*** Listed records ***

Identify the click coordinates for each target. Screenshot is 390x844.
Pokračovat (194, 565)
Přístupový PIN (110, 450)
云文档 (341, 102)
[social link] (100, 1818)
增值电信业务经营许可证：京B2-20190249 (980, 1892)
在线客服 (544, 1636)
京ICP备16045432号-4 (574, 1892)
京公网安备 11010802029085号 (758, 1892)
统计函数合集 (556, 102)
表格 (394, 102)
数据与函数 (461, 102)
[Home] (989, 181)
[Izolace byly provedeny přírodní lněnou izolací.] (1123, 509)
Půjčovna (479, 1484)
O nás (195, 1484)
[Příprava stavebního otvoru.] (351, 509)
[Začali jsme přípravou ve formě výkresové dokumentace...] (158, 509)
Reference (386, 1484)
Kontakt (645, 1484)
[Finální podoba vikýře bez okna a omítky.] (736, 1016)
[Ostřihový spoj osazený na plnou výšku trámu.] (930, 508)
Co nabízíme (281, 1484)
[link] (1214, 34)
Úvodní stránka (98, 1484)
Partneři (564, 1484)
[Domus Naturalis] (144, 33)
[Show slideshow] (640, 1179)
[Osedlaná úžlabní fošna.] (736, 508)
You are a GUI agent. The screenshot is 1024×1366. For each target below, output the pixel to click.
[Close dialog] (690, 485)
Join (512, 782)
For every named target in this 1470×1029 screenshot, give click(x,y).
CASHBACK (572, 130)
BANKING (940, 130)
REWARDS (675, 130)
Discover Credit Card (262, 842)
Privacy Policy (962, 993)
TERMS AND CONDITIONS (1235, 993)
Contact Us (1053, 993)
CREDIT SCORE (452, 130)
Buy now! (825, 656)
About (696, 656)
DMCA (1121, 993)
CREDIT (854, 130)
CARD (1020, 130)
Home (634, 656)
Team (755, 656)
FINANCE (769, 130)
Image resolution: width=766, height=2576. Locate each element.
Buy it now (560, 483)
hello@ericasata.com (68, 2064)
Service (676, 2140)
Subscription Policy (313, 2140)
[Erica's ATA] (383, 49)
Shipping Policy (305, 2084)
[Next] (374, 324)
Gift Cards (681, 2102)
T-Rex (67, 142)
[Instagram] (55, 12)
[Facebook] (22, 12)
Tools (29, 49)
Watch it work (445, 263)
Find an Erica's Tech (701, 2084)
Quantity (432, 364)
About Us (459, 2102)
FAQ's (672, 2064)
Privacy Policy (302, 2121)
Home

***

**Problem description:** Write out each line above that contains the word "Policy".

**Answer space:**
Privacy Policy (962, 993)
Subscription Policy (313, 2140)
Shipping Policy (305, 2084)
Privacy Policy (302, 2121)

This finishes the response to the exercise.